[Problems]
**A.** Copy the article on Mendocino County staffing word for word, from "Vince Hawkins, an" to "benefits and pay.".
**B.** In the article on Mendocino County staffing, what did Mendocino County pay its environmental health specialist in 2020?
**C.** Write the next part of the article on Mendocino County staffing, picking up after its final sentence.

[begin Selection]

County employee vacancies have certainly increased, Johnson said. The current vacancy rate is 26.6%.
The 20% wage increase workers received in 2019 helped Mendocino County cut down on staff turnover, Hickey said. It helped Mendocino catch up to other counties, but now the county is again falling behind as workers seek jobs elsewhere. Johnson was unable to provide the county’s turnover rate.
Vince Hawkins, an environmental health specialist in Mendocino County, said he’s trained around ten people while working in the county who have quickly left for the same position in neighboring counties to chase better benefits and pay.
“On any given day, I may be the only health inspector that can respond to complaints, inspections for food facilities, recreational water facilities, tattoo parlors, things like that,” Hawkins said. “If I walk you over right now to my cubicle, I can show you three empty desks that should be filled with health inspectors.”
Mendocino County paid its environmental health specialist $51,688 in 2020, according to county data. The same position in Sonoma County made $66,854 in 2019, the county reported.
Another problem threatening the county’s retention rate is the lack of affordable housing. People who get hired sometimes leave the job after a frustrating housing search, Hickey said. Some county employees have lived in hotels or motels for up to six months while looking for housing, he added.
The average rent prices in Mendocino County increased by about 10% from 2013-2017 to an average of $1,048 per month, according to data from the Census Bureau, a number that has surely increased since 2017. It was the second highest rent increase compared to neighboring Glenn, Humboldt, Lake, Sonoma, Tehama and Trinity counties; Sonoma County rent increased by 17% from 2013-2017.
Wages are the top priority for SEIU’s new contract. With inflation the highest it’s been since 1981 at 8.6% in May according to the Pew Research Center, union members see the county’s refusal to hike wages as equivalent to an 8% pay cut, Hickey said.
“With the 8.6% inflation that we’re dealing with, you know, getting a 0% increase is like getting an 8% wage cut with gas and groceries and everything and housing in this county,” Hickey said. “It is very challenging.”
Negotiations are still ongoing between SEIU and the county. SEIU is also negotiating for a childcare center for county staff and a housing program that would help employees pay for first and last months’ rent and security deposits if they relocate for a county job.

[end Selection]
[begin Record set]

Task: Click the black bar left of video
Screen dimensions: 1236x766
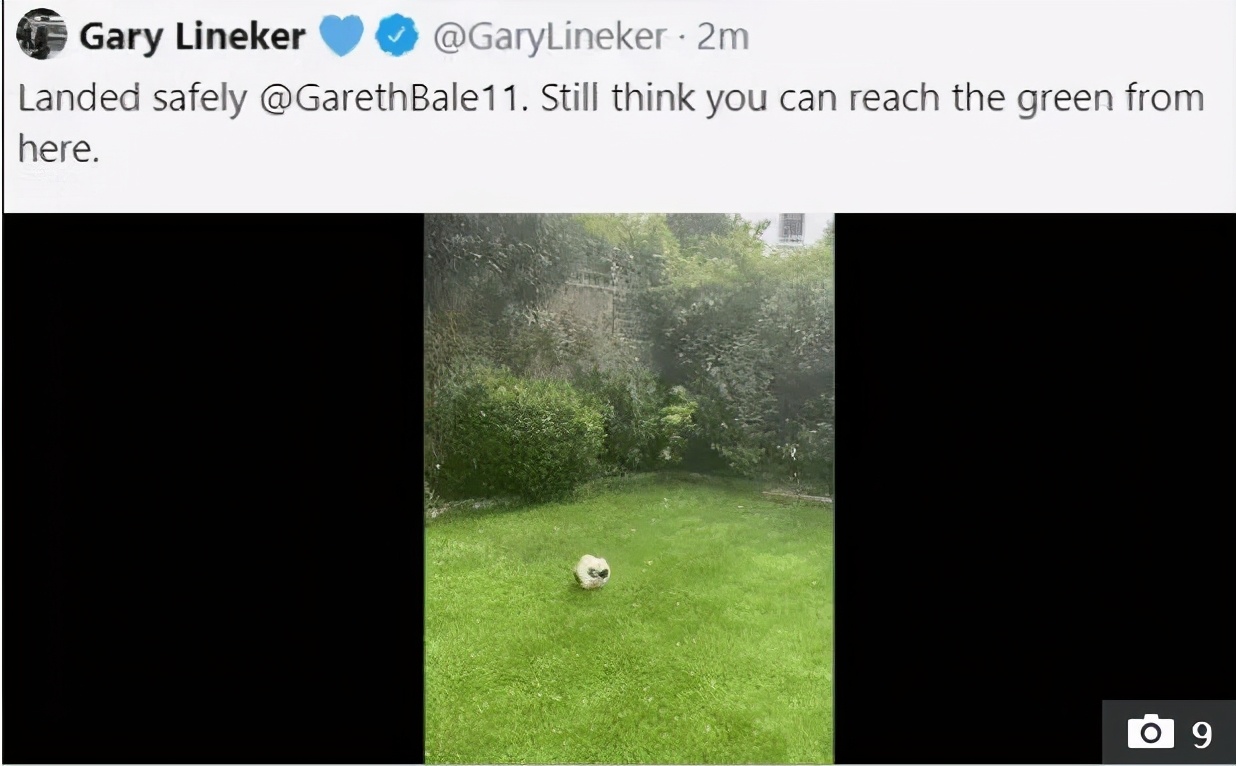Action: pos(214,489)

[end Record set]
[begin Record set]

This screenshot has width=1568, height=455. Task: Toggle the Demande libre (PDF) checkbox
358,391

[end Record set]
[begin Record set]

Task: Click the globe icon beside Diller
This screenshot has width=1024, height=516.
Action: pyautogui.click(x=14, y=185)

[end Record set]

[Final answers]
**A.**
Vince Hawkins, an environmental health specialist in Mendocino County, said he’s trained around ten people while working in the county who have quickly left for the same position in neighboring counties to chase better benefits and pay.

**B.** $51,688

**C.**
Around 70 union employees rallied at the Board of Supervisors meeting Tuesday, July 12 to bring the contract negotiations to the attention of the board. Workers piled into the board chambers at the start of the meeting holding signs that read “No C.O.L.A [cost of living adjustment] will lower retention and service rates” and “Mendo residents deserve better.”
The board heard concerns from county employees during public expression at the start of the meeting, but could not act on any issues concerning the union’s negotiations with the county during the Tuesday meeting in order to comply with Brown Act restrictions. But some supervisors considered the workers’ pleas to increase their pay while considering the funding for other projects discussed in the meeting.
“We started the morning with our employees telling us how unacceptable zero cost of living increase is and I agree with them, they’re facing eight percent inflation, and I feel embarrassed,” Chair Ted Williams said during the meeting while discussing funding for a potential ordinance to regulate private groundwater extraction. “It’s hard for me to support spending what could easily be a third of a million dollars on a project, even though I support the goal, if it means telling our employees that we can’t give them an adjustment.”
It was unclear how the ordinance would be paid for, but the board agreed to tentatively move forward and look for funding from the state instead of county funding that may take away from county employee salaries.